El Mundial del Arco Iris

Reflexiones

La Raza del Noroeste

Este fin de semana ha comenzado el mundial de futbol, la cita que cada cuatro años reune el número más grande de personas en el planeta, alrededor de un propósito divertido y pacífico.

Seguir un balón de fútbol.

Este año, sin embargo, el mundial de fútbol de la FIFA tiene un sabor y un colorido particular, diferente, y sobre todo, trascendente más allá del deporte.

La Copa Mundo se juega por primera vez en el continente africano, y el país sede, Sudáfrica, le dá un tono aún más llamativo, por la historia que carga consigo la que ahora conocemos como “La Nación Arco Iris”.

Sudáfrica sufrió mucho antes de derrotar el racismo y la discriminación de estado, y en el proceso de lograrlo entregó muchos mártires, y le entregó al mundo una de las figuras de paz más tranquilas, más amables, pero más firmes, el Presidente Nelson Mandela.

Hace quince años, en 1995, Sudáfrica había realizado la Copa Mundo de Rugby, un evento mucho más pequeño pero tambien de trascendencia para muchos países que practican ese deporte; Sudáfrica fue, de hecho, el primer país que fue sede única de ese mundial.

Nelson Mandela, como se cuenta a través del cine en la película “Invictus”, del actor y director Clint Eastwood, utilizó el evento para tender puertas entre los grupos de blancos y negros de su país, recientemente unidos por la democracia, pero aún divididos en tolerancia y mutua aceptación.

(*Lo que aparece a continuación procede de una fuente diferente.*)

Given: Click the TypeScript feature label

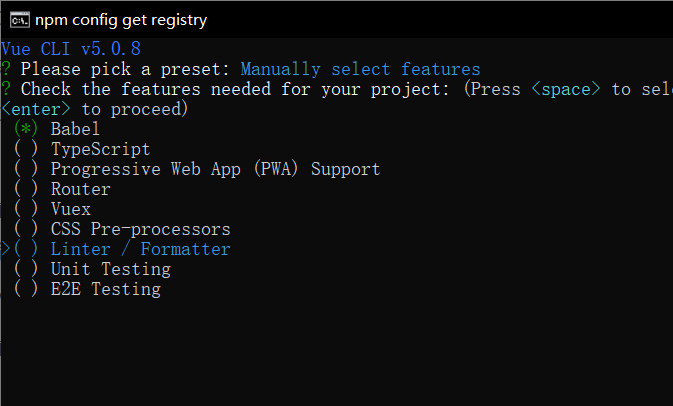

Mandela volvió a triunfar, y hoy guía un país que usa los colores del uniforme del “Aparthaied” para sus equipos deportivos, pero que disfruta unido, y el mundo entero lo mira con alegría.

La nación que unió Mandela, el país del Arco Iris hace este año la fiesta del mundo, y se siente bien que se celebre en una región que superó el racismo, y aprendió a vivir sin discriminaciones.